One of the greatest careers in NBA history is coming to an end, and the folks in New Orleans get to soak up 48 of his final minutes.
The Black Mamba and the Los Angeles Lakers come to town Friday night in a game that, if it weren’t for Kobe, would be about as meaningless of a game as you’d find.
Both teams have long been out of playoff contention.
The two teams have combined for just 45 wins coming into Friday night.
These Lakers, with four games left in the worst season in the franchise’s history, are nowhere close to the Lakers you watched growing up.
And these Pelicans, well … they are nowhere close to the Pelicans you watched just a year ago.
There are times Friday night you will look at the guys on the floor and think this game would be better suited for a summer league game in Las Vegas.
Normally, you wouldn’t be able to give tickets away to the Pelicans’ home game Friday night.
Tickets for this one though will be hard to get, because of the demand of getting one final glimpse of Kobe.
Greg Bensel, Senior Vice President of Communications and Broadcasting, said the game is a sellout.
“There has been a tremendous amount of interest in Kobe’s final game here in New Orleans,” Bensel said. “And it has been highly anticipated. He is an iconic player, a Hall of Fame player and many of our Pelicans fans want to be part of it as fans of the NBA and his place in history.”
One ticket website has a pair of tickets listed at $1,108.
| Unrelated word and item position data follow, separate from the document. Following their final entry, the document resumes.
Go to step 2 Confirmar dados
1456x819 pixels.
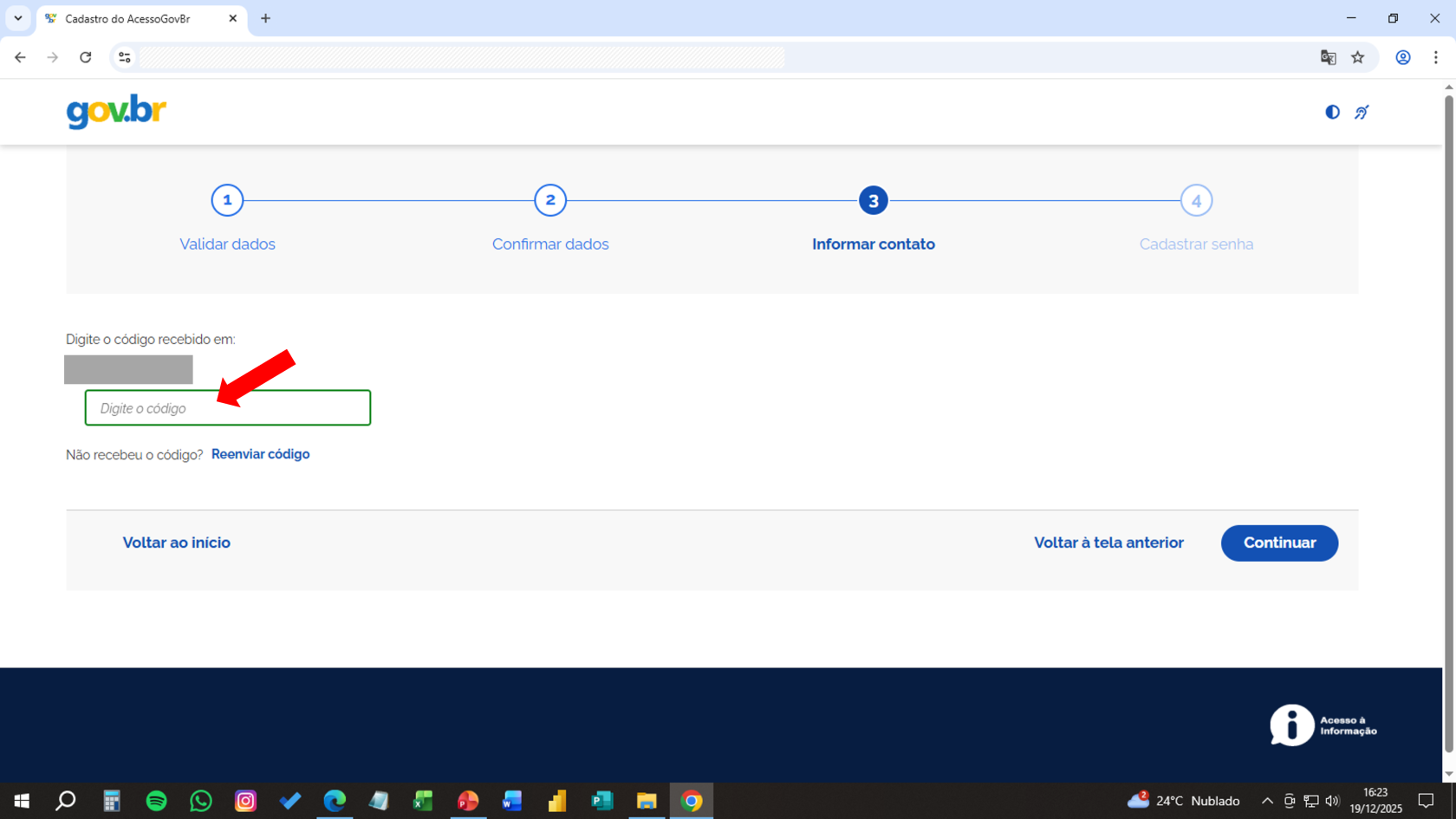coord(550,201)
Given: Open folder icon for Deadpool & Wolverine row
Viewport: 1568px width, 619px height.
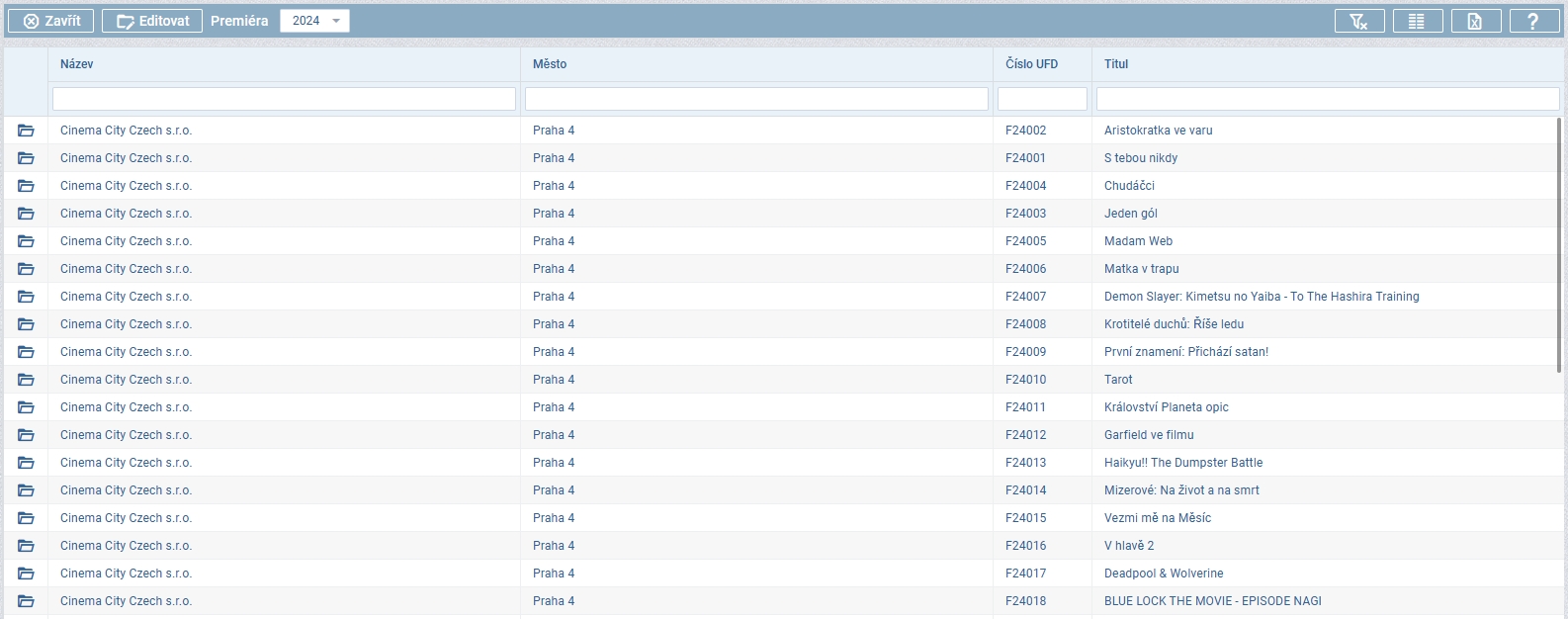Looking at the screenshot, I should pyautogui.click(x=26, y=574).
The Kobe jerseys (both the No. 8 variety he wore when he first entered the league back in 1996 and the No. 24 jersey he currently sports) will outnumber the Anthony Davis jerseys in the Smoothie King Center tonight.
The Pelicans have planned a video tribute to honor the guy who will walk away from the game as one of the best to ever play it.
His résumé, despite what almost was a career-derailing legal blemish, speaks for itself. Five NBA titles, two finals MVPs, one league MVP, 18 All-Star Game appearances, 11 All-NBA first-team selections and an 81-point outing easily put him in the conversation of one of the best 10 players to ever play the game. (I still scratch my head knowing there were 12 players selected ahead of him in the draft 20 years ago.)
Chances are, Kobe’s final trip to the Smoothie King Center won’t be quite like his first game to what was then called the New Orleans Arena 13 seasons ago.
Bryant scored 36 points, grabbed 11 rebounds and had four assists in his first ever game in New Orleans as a 24-year old back in 2003 against the first-year New Orleans Hornets.
Bryant’s body doesn’t quite let him put up the type of numbers that will let him walk away next week as the league’s third all-time leading scorer, trailing only Kareem-Abdul Jabbar and Karl Malone. He’s one spot ahead of the guy, Michael Jordan, who passed the torch to him years ago.
Bryant is averaging 16.8 points (still the best on the team) and 2.8 assists this season.
His minutes, of course, are down, too.
He plays about 28 minutes per game now.
At some point Friday night, he’ll play his final minutes in New Orleans and walk off the court and wave to the crowd one last time. There will likely be a thunderous ovation and chants of “Kobe, Kobe,” just like there have been on every stop of his farewell tour.
He’ll then disappear to the locker room, a step closer to retirement.
He knows, at age 37, his time is up.
His game isn’t quite the same.
The NBA won’t quite be the same either.